GHRH-R antagonist MIA-602 reduces bleomycin-induced lung inflammation and fibrosis in mice

Pulmonary fibrosis, particularly idiopathic pulmonary fibrosis (IPF), is a chronic, progressive lung disease with limited treatment options and a poor prognosis. Current therapies often slow progression but do not reverse the damage. Bleomycin-induced lung injury in mice is a widely used preclinical model for studying fibrotic lung disease, mimicking key aspects of human IPF. Growth hormone-releasing hormone (GHRH) is a 44-amino acid peptide primarily known for stimulating growth hormone (GH) secretion. However, GHRH receptors (GHRH-R) are also found in various non-pituitary tissues, including the lung, suggesting potential roles in local cellular processes like inflammation and tissue remodeling, which could be targeted to address the unmet needs in fibrotic lung diseases.

Researchers investigated the GHRH receptor antagonist MIA-602 in a bleomycin-induced lung injury model using C57Bl/6J mice. Mice received MIA-602 (5 µg) or vehicle via subcutaneous (SC) injection daily for 21 days. Bleomycin (0.8 units) was administered intraperitoneally (IP) on days 1, 3, 7, 10, 14, and 21 to induce lung injury. Primary endpoints included assessment of lung inflammation at day 14 using histopathologic scores and lung fibrosis at day 28 by measuring hydroxyproline (HP) content. Gene expression analysis was performed on lung tissue to identify molecular changes related to immune response and inflammation, providing insights into the mechanism of action.
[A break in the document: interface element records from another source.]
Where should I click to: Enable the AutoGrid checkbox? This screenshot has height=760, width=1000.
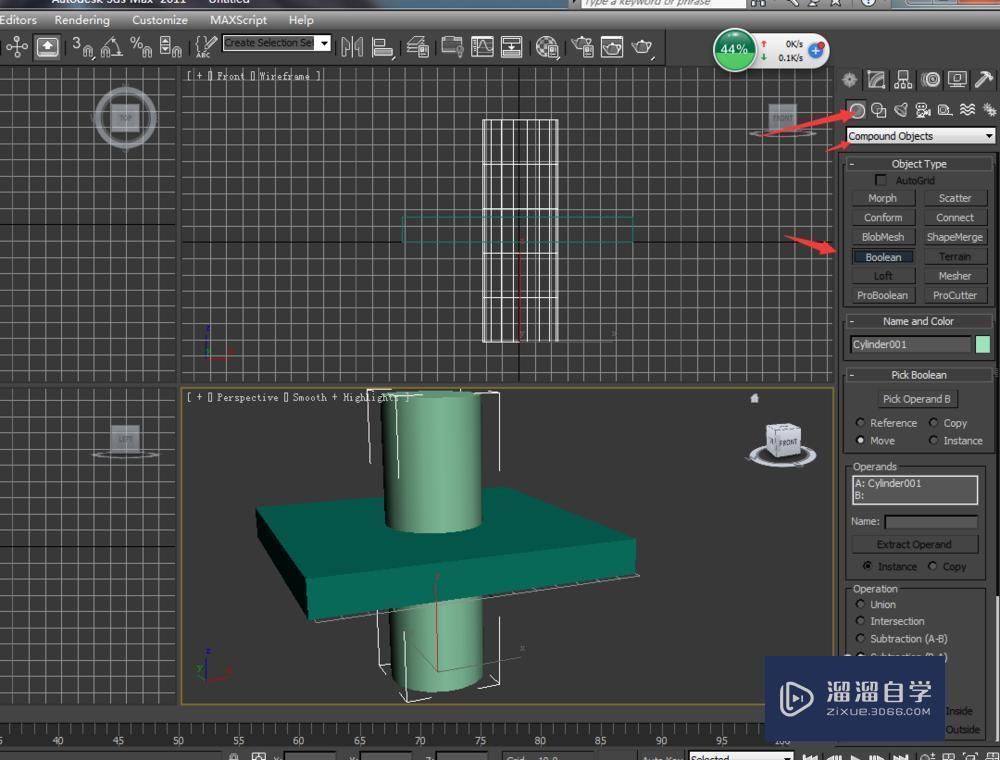point(881,180)
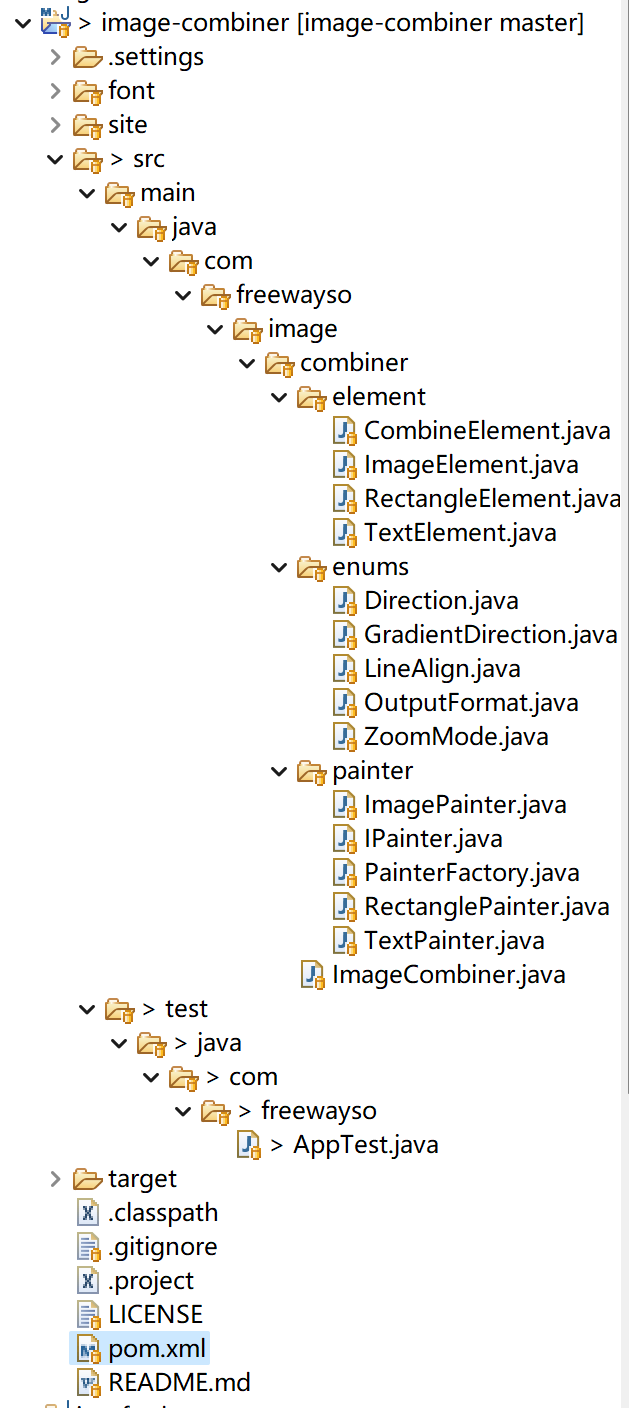Click the .classpath XML file icon
The width and height of the screenshot is (629, 1408).
coord(90,1213)
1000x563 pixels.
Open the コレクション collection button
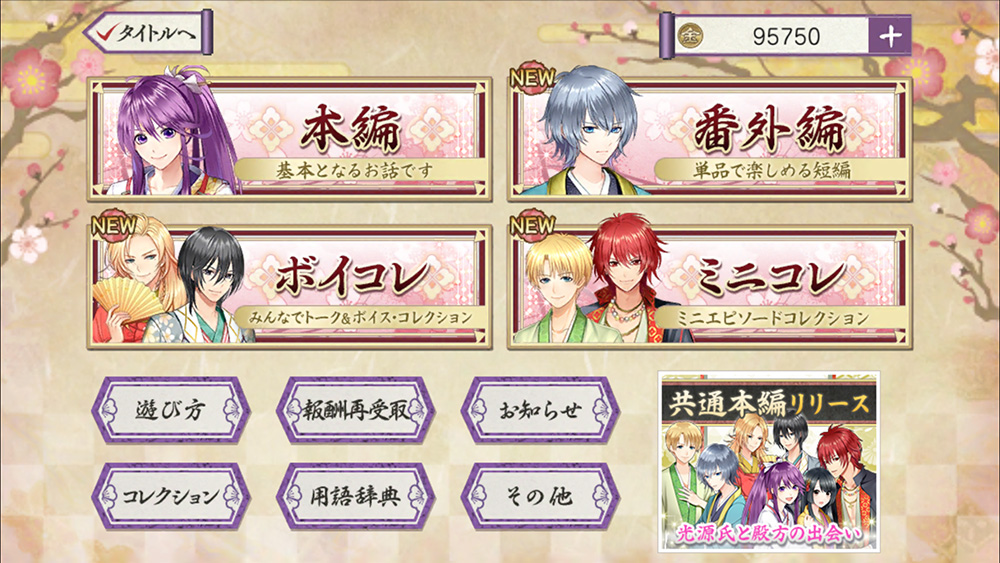[x=171, y=496]
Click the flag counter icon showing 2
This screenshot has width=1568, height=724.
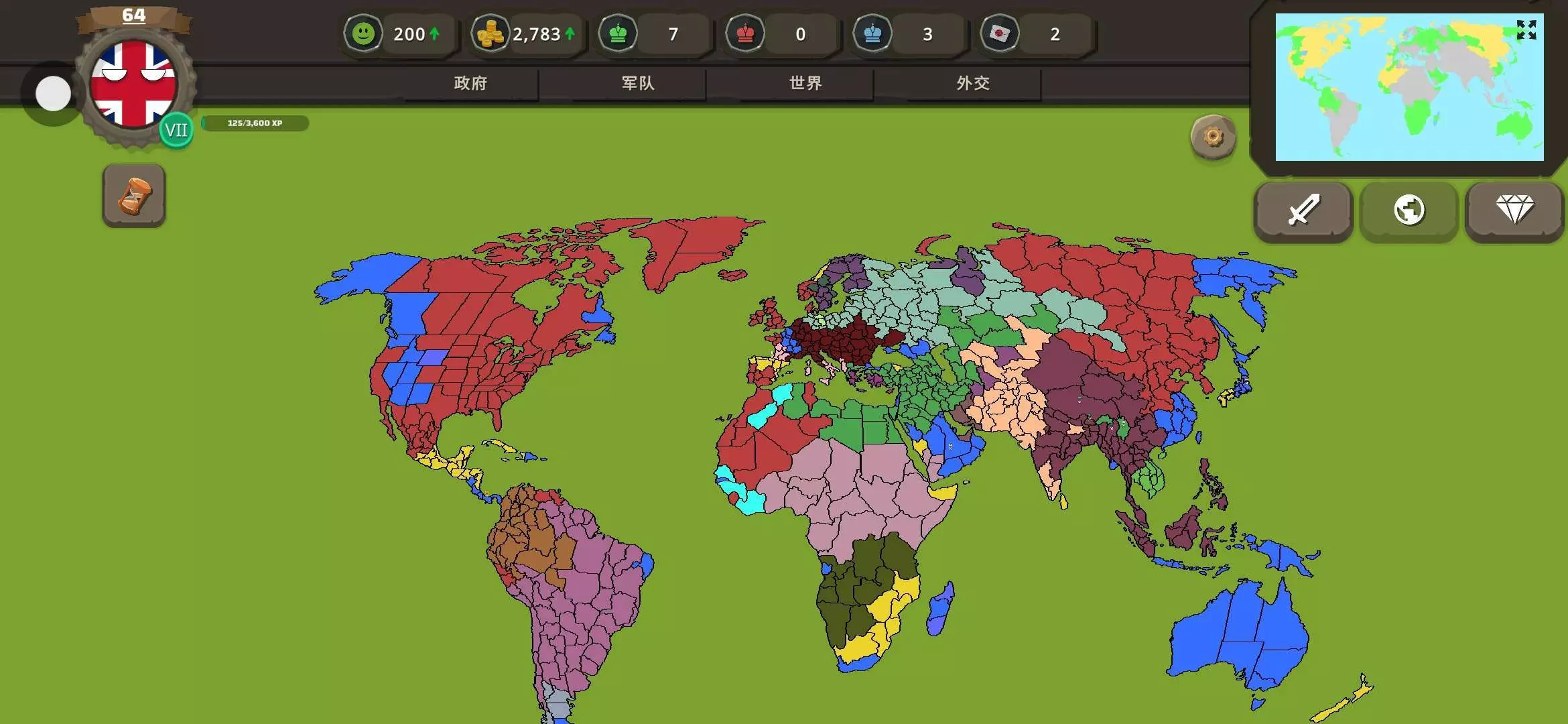click(x=999, y=34)
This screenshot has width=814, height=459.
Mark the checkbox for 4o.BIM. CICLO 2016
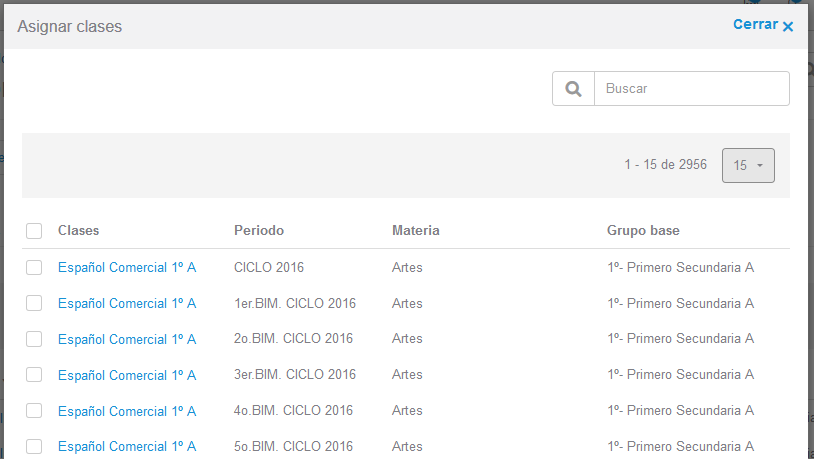click(x=34, y=411)
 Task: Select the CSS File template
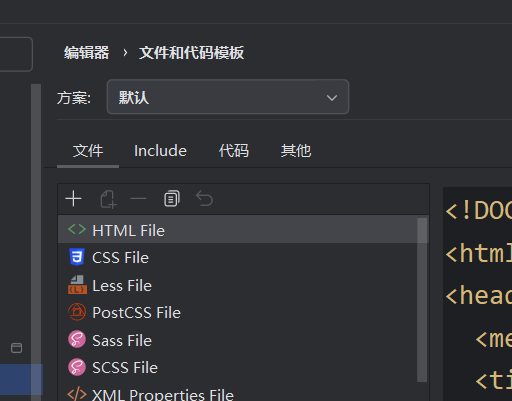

Treatment with MIA-602 significantly mitigated bleomycin-induced lung pathology. At day 14, histopathologic scores showed inflammation was visibly less evident in mice treated with MIA-602 compared to vehicle-treated controls. This suggests an early anti-inflammatory effect. By day 28, lung hydroxyproline (HP) content, a marker of collagen deposition and fibrosis, increased significantly in vehicle-treated mice. In stark contrast, lung HP levels in MIA-602-treated mice did not increase significantly compared to naïve controls, indicating a robust anti-fibrotic effect. This demonstrates MIA-602's ability to prevent the progression of fibrosis. Gene expression analysis revealed that MIA-602 treatment led to the upregulation of multiple genes related to chemotaxis, IL-1, chemokines, regulation of inflammation, and extracellular signal-regulated kinases (ERK) in bleomycin-injured lungs. Conversely, MIA-602 prominently suppressed multiple genes associated with the cellular immune response, including those involved in T-cell differentiation, receptor signaling, activation, and cytokine production.